How to raise seed funding for a VR startup

Six tips to get to a term sheet with your frontier tech

Dave Haynes
6 min readMar 3, 2016

I’ve been thinking a lot about VR startups and fundraising recently. So I was pleased to stumble across this great talk from Eric Romo, CEO of AltspaceVR about this very topic. I’m actively looking to speak with more founders working in VR, so I thought I’d take the time to summarize the key points to help organize my thoughts. A lot of the advice is equally useful for any founder of a new startup in any of the ‘frontier’ tech categories, whether that’s VR, augmented reality, drones etc.

I’d love to hear from any founders or investors with additional thoughts on this topic.

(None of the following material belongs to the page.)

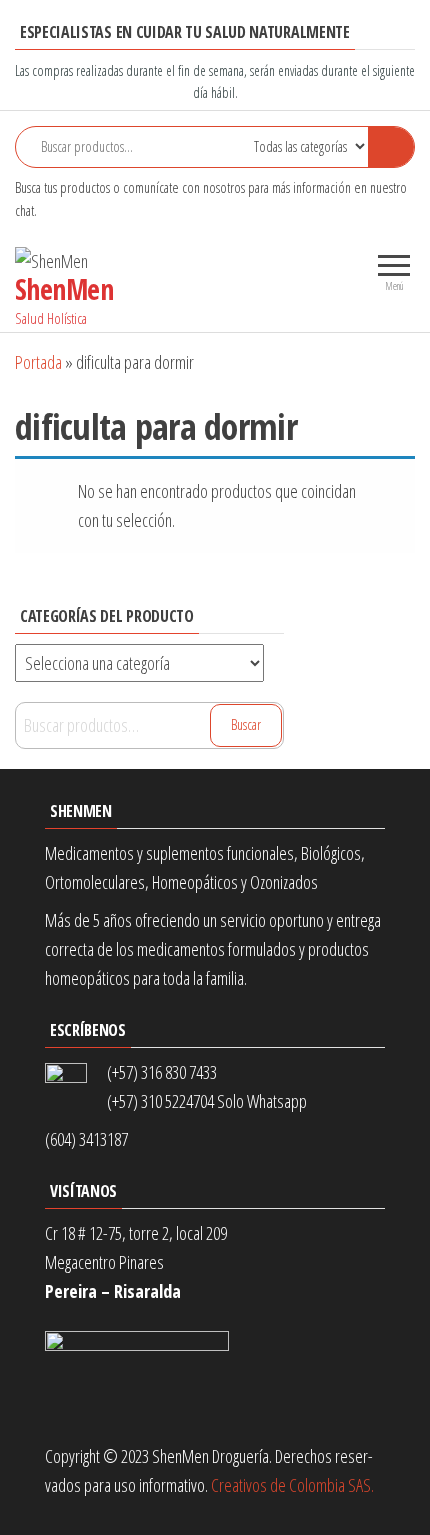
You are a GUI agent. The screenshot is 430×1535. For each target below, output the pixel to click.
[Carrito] (337, 270)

Reach out via Twitter @haynes_dave

Here are Eric’s six main tips.

1. Tech Is Not Enough. You’ve Got To Solve A Problem

It’s a classic scenario and one that happens surprisingly often. A founder or a team stumbles upon some cool technological solution and wields it around looking for a problem. In VR, you have the novelty factor too. Some entrepreneurs jump into the space because they know that ‘VR is going to be big’ and it’s an exciting medium to be working in. You shouldn’t be building a VR startup just because you like working with VR. Never leave this impression with investors (and certainly don’t delude yourself).

You are building a company that is tackling a particular problem for a particular industry, or set of people, and just happen to be using VR to help do that.

There needs to be a real pain point and you need to explain why VR is the enabling tool that makes it go away. Saying that you are a ‘VR company’ is a misnomer. Rather, you’re an education company, a communications company, a games company, a media company. You are using a new technology to solve a problem in a way that wasn’t possible (or is 10x better) than before. Many industries are begging to be disrupted. VR is just the tool to do it. So, first piece of advice… start your pitch with the pain you’re solving.

2. Your Demo Needs To Be Amazing

Now you’ve described the problem, you’re going to need to elaborate on the solution. And there’s simply no good way of describing a VR product without actually showing it. Fancy graphics on a pitch deck or even a detailed video is going to do your product enough justice.

Your demo is your pitch.

And the bar has already been set by your peers who have already raised money, so you really need to blow people away. Your friends and family are probably going to tell you it’s awesome and investors will feel the initial thrill. But you’ll need to find people and advisors who are going to be honest with you and be good critics.

But wait… if your demo is your pitch, then why do you need a deck? Well, this is to show somebody that you truly understand all the moving parts of your business. And more importantly, that you’ve got what it takes to compel people to your vision. That will eventually include employees, customers and partners, not just other investors.

3. Don’t Waste Time On Your Market Slide

Okay, so things are going well. You’ve shown you’re addressing a real need and you’ve got the chops to build a product that meets it. Now you’ve got to convince your investor that your market is going to be big enough to make you a valuable company.

I’ve seen enough Market slides to know that anyone can make their industry sound big. And it’s usually bullsh*t. Getting a read on market size for early-stage startups is usually instinctual. The more disruptive your business, the more this is true. You can find data and triangulate towards something meaningful, but usually an investor just wants to see your thinking around how the market is moving, does it feel large and which part do you plan to address, both now and then later.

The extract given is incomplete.